Work task: Write out exactly the lines from the first line of the records below through the line that contains "Screen dimensions: 640x578", and stop there.

Task inputs:
================================
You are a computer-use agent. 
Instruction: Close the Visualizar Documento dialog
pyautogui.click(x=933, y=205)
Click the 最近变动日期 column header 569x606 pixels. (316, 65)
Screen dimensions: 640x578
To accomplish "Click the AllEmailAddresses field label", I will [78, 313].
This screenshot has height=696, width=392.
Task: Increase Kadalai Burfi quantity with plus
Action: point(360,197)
================================
Completed exercise:
You are a computer-use agent. 
Instruction: Close the Visualizar Documento dialog
pyautogui.click(x=933, y=205)
Click the 最近变动日期 column header 569x606 pixels. (316, 65)
Screen dimensions: 640x578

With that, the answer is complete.